- Poulenc in 1922
- Key: G minor
- Catalogue: FP 93
- Composed: 1934–38
- Scoring: organ; timpani; string orchestra;

= Organ Concerto (Poulenc) =

Organ concerto composed by Francis Poulenc

The Concerto pour orgue, cordes et timbales (Concerto for organ, timpani and strings) in G minor, FP 93, is an organ concerto composed by Francis Poulenc between 1934 and 1938. It has become one of the most frequently performed pieces of the genre not written in the Baroque period.

==History of composition==
The organ concerto was commissioned by Princess Edmond de Polignac in 1934, as a piece with a chamber orchestra accompaniment and an easy organ part that the princess could probably play herself. The commission was originally given to Jean Françaix, who declined, but Poulenc accepted. Poulenc quickly abandoned this idea for something much more grandiose and ambitious; his earlier harpsichord concerto and double-piano concerto were simpler, more light-hearted pieces. As he wrote in a letter to Françaix, "The concerto...is not the amusing Poulenc of the Concerto for two pianos, but more like a Poulenc en route for the cloister." The death of a colleague and friend, the young critic and composer Pierre-Octave Ferroud, in the spring of 1936 made Poulenc go on a pilgrimage to the Black Virgin of Rocamadour, where he rediscovered his Christian faith. This new religious conviction not only nurtured an interest in religious music, which he began to compose, but also highly influenced his incomplete Organ Concerto. Indeed, Poulenc referred to it as being on the fringe of his religious works.
-*-*-
=== PROBLEM ===
Carry the article on Poulenc's Organ Concerto forward from the point where it stops, in the same encyclopedic style.

(Data on locating visible targets)
-*-*-
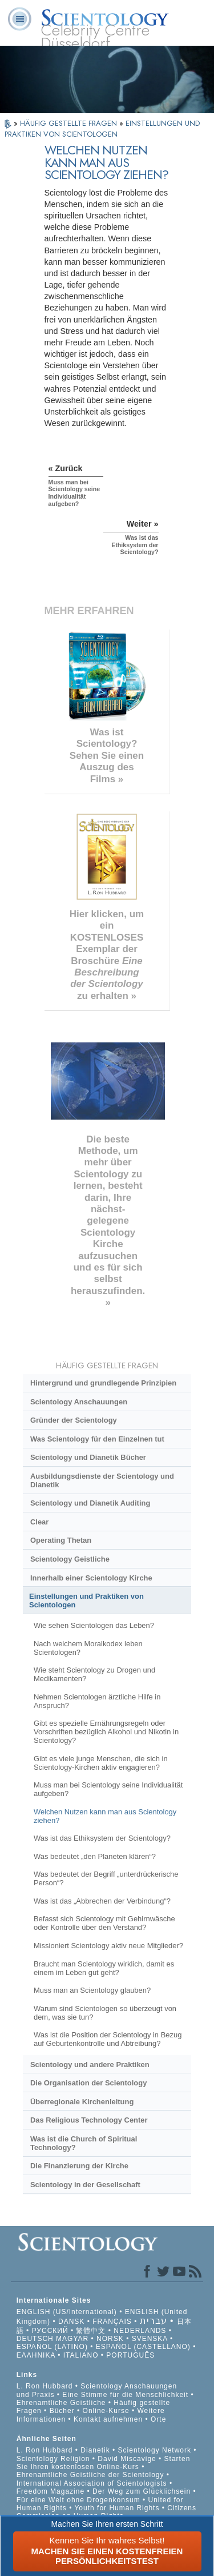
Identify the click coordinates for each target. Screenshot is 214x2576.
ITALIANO (81, 2355)
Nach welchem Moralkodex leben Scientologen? (88, 1648)
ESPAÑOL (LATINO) (52, 2347)
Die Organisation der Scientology (88, 2083)
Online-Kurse (107, 2411)
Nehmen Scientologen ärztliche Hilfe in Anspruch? (97, 1701)
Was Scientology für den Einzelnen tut (97, 1439)
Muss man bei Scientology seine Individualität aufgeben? (108, 1789)
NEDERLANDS (140, 2331)
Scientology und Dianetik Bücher (88, 1457)
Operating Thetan (60, 1540)
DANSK (71, 2322)
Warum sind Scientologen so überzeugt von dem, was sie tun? (105, 2012)
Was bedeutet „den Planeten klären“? (95, 1856)
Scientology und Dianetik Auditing (90, 1503)
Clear (39, 1522)
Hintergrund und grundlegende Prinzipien (103, 1383)
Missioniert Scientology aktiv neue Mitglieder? (108, 1945)
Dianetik (95, 2450)
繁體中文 (91, 2331)
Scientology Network (154, 2450)
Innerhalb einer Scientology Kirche (91, 1578)
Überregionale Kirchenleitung (82, 2101)
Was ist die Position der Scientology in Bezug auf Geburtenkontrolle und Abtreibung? (107, 2039)
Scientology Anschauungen (78, 1402)
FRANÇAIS (112, 2322)
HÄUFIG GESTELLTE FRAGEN (69, 123)
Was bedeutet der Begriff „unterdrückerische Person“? (106, 1878)
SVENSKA (150, 2339)
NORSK (110, 2339)
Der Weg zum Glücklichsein (141, 2491)
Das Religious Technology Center (89, 2120)
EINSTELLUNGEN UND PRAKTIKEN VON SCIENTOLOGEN (102, 129)
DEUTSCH (35, 2339)
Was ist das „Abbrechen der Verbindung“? (102, 1901)
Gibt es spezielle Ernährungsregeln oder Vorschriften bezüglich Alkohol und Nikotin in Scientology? (106, 1732)
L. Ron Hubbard (45, 2386)
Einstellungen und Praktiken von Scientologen (86, 1600)
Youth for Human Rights (117, 2508)
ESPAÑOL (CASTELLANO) (143, 2347)
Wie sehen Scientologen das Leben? (94, 1625)
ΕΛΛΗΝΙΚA (36, 2355)
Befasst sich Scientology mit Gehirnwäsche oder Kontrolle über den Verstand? (104, 1923)
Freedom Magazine (50, 2491)
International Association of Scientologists (92, 2483)
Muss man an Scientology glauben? (92, 1990)
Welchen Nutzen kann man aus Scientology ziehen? (105, 1816)
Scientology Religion (53, 2459)
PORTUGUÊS (130, 2355)
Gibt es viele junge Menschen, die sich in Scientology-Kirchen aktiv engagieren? (101, 1762)
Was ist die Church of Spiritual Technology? (83, 2143)
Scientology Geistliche (70, 1559)
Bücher (62, 2411)
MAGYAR (72, 2339)
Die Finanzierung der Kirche (79, 2165)
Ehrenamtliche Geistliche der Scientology (90, 2475)
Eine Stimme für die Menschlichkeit (125, 2395)
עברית (153, 2321)
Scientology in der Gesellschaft (85, 2184)
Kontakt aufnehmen (108, 2419)
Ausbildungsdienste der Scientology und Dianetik (102, 1480)
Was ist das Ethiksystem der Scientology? (102, 1838)
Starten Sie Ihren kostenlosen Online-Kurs (104, 2463)
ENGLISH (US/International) (67, 2312)
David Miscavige (127, 2459)
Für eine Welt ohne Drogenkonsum (78, 2500)
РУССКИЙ (50, 2331)
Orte (158, 2419)
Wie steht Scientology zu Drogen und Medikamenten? (94, 1674)
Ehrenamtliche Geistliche (61, 2403)
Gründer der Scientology (73, 1420)
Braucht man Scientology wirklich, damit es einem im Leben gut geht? (104, 1968)
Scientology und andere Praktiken (90, 2064)
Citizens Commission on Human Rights (106, 2512)
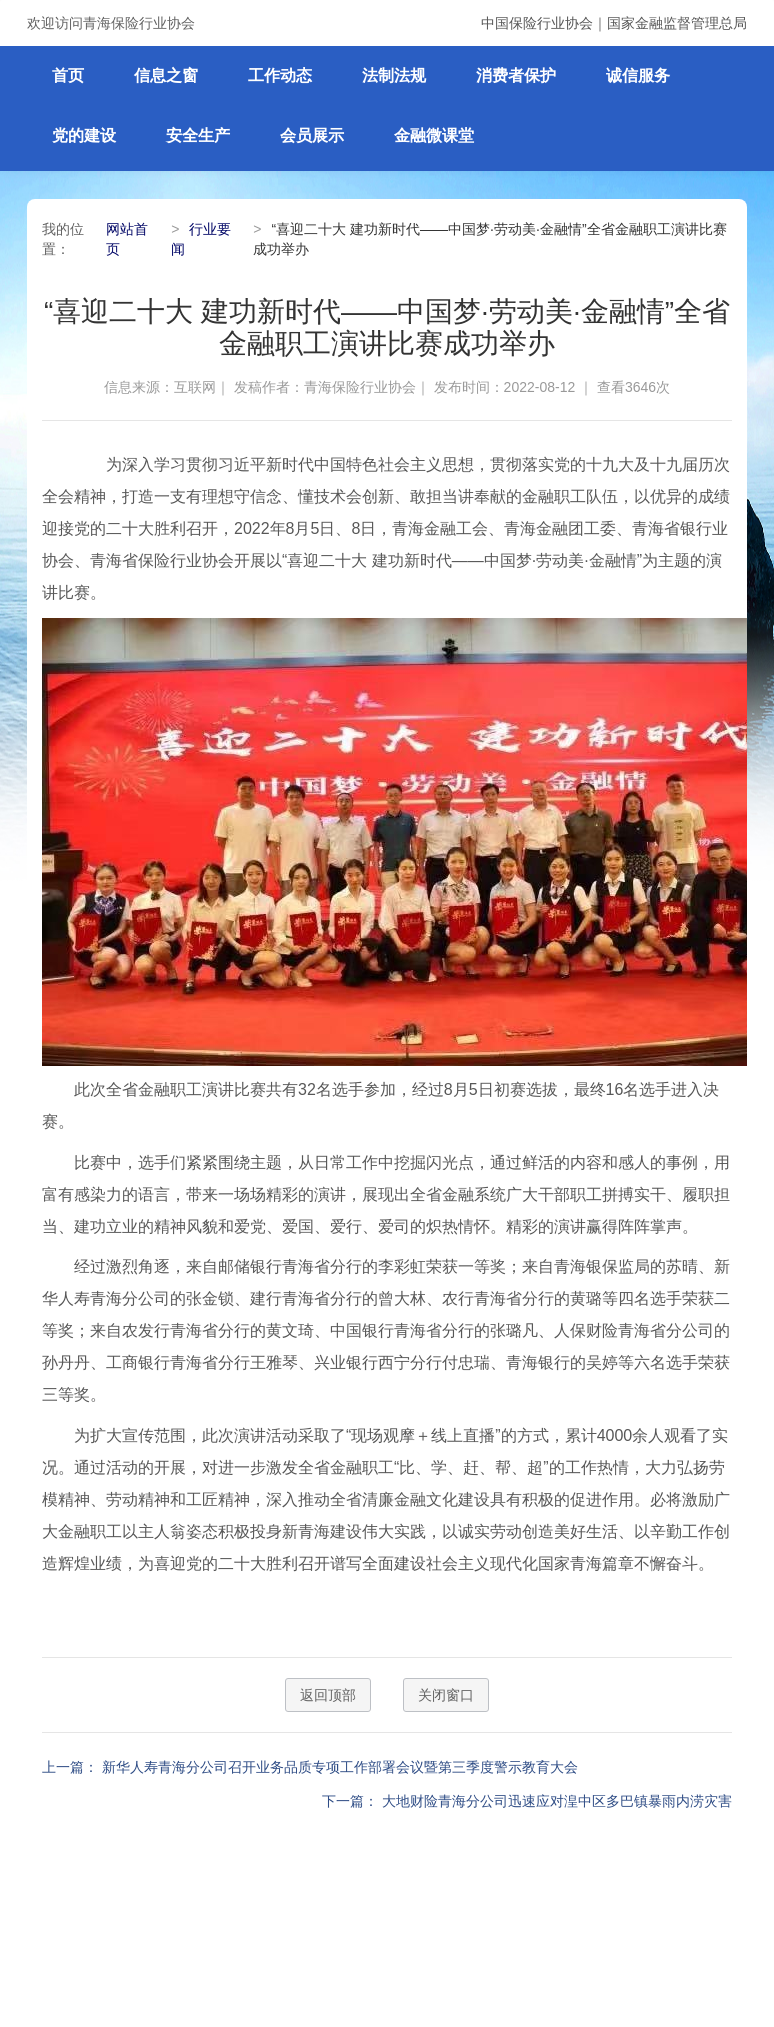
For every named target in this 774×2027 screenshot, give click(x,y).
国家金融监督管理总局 (677, 23)
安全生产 (198, 135)
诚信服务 (638, 75)
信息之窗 (166, 75)
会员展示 (312, 135)
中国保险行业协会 (537, 23)
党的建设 (84, 135)
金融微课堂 (434, 135)
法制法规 (394, 75)
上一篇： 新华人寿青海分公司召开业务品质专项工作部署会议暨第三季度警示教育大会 (310, 1767)
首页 (68, 75)
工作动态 (280, 75)
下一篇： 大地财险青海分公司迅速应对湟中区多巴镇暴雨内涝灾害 (527, 1801)
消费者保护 (516, 75)
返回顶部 (328, 1695)
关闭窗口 (446, 1695)
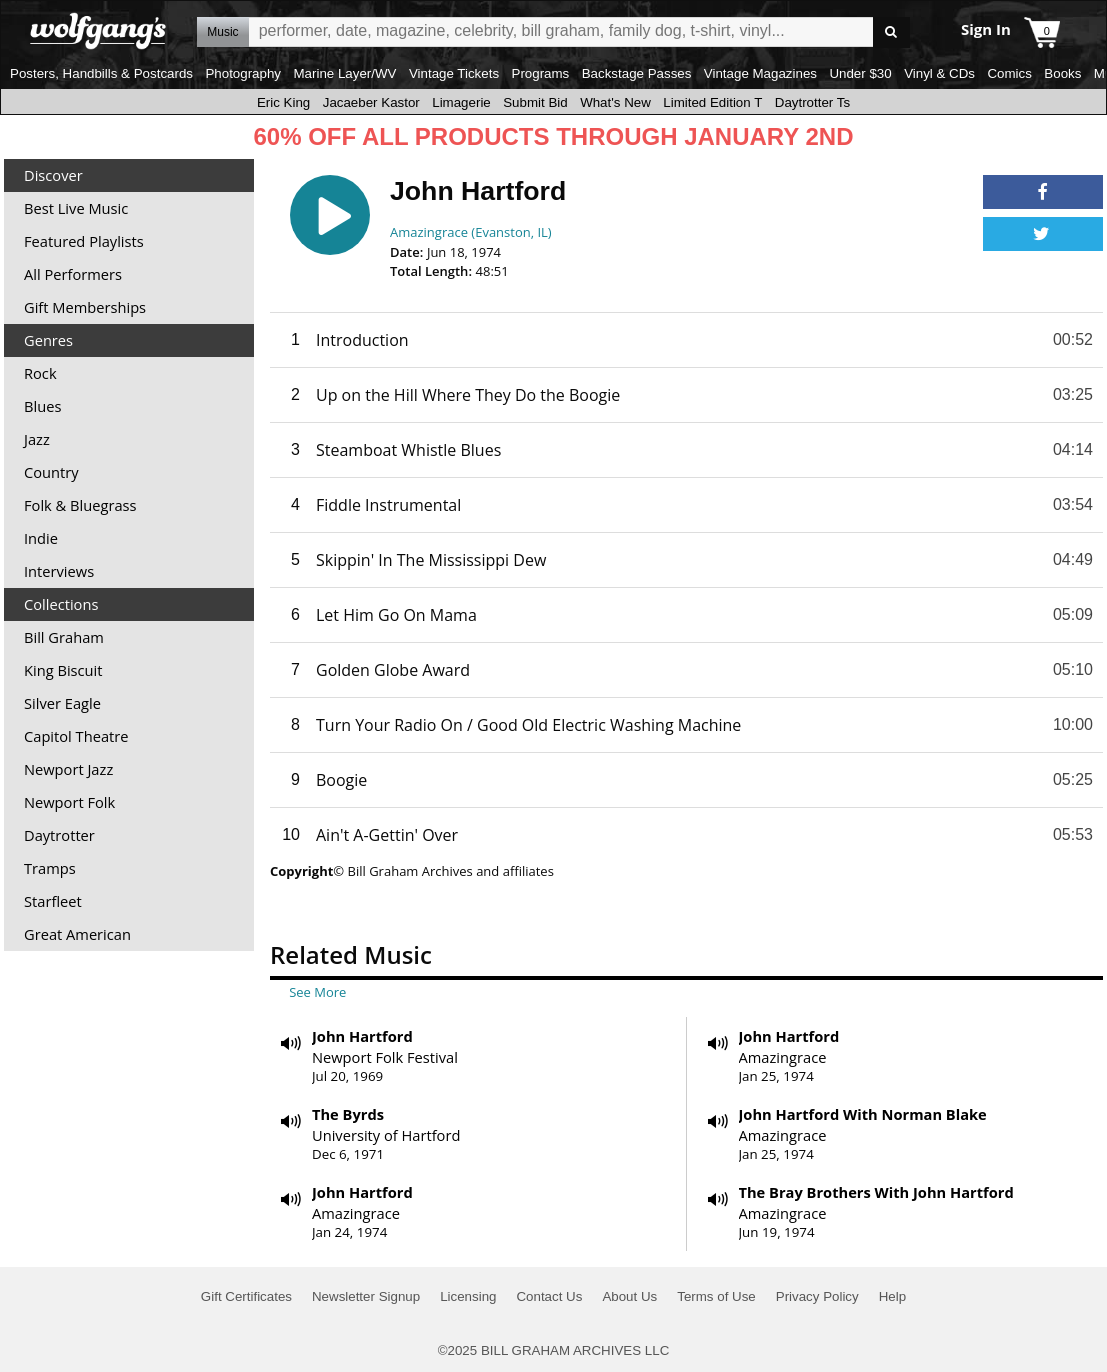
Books (1062, 73)
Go (891, 32)
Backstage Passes (637, 73)
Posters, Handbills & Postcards (101, 73)
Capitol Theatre (76, 736)
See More (317, 992)
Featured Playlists (84, 241)
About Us (629, 1296)
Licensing (468, 1296)
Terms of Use (716, 1296)
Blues (42, 406)
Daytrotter (59, 835)
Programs (541, 73)
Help (892, 1296)
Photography (243, 73)
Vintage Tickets (454, 73)
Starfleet (53, 901)
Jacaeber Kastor (371, 102)
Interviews (59, 571)
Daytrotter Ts (812, 102)
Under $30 (860, 73)
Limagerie (461, 102)
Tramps (50, 868)
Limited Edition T (712, 102)
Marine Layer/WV (344, 73)
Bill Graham (64, 637)
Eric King (283, 102)
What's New (615, 102)
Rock (40, 373)
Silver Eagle (62, 703)
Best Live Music (76, 208)
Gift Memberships (85, 307)
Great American (77, 934)
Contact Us (549, 1296)
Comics (1009, 73)
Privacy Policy (817, 1296)
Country (51, 472)
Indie (41, 538)
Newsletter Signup (366, 1296)
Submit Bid (535, 102)
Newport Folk (69, 802)
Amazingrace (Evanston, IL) (471, 232)
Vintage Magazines (760, 73)
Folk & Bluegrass (80, 505)
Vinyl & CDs (939, 73)
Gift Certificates (246, 1296)
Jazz (37, 439)
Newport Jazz (68, 769)
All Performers (73, 274)
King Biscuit (63, 670)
-*-*-
=== SOLVED EXERCISE ===
Poulenc himself had never actually composed for the organ before, and so he studied great baroque masterpieces for the instrument by Johann Sebastian Bach and Dieterich Buxtehude; the work's neo-baroque feel reflects this. Poulenc was also advised about the instrument's registration and other aspects by the organist Maurice Duruflé.

Duruflé was also the soloist in the private premiere of the work on 16 December 1938, with Nadia Boulanger conducting, at Princess Edmond's salon. The first public performance was in June 1939 at the Salle Gaveau in Paris, with Duruflé once again the soloist and Roger Désormière conducting. The first British performance was at Chichester Cathedral in 1943 by Anne Maddocks.

==Instrumentation==
As the full title of the piece denotes, the piece is scored for a solo organ, timpani and a string orchestra. The piece uses such comparatively small forces, relative to Poulenc's other concertos (the Concert champêtre used a full orchestra as accompaniment), so that the piece could be played in a quite small space with an organ, such as Princess Edmond's salon, that were quite popular in France at the time. The piece would have been premiered on a Cavaillé-Coll instrument, as the company supplied many organs to private customers, one of whom was the princess.

==Analysis==
The piece is just over 20 minutes in duration and consists of a single continuous movement with seven tempo marks. Respectively, these are: Andante, Allegro giocoso, Subito andante moderato, Tempo allegro. Molto agitato, Très calme: Lent, Tempo de l'allegro initial and Tempo d'introduction: Largo. The sections differ substantially in style, tone and texture. For example, the opening sections are loud and quite violent, with substantial organ chords, while the following middle sections are much calmer and softer.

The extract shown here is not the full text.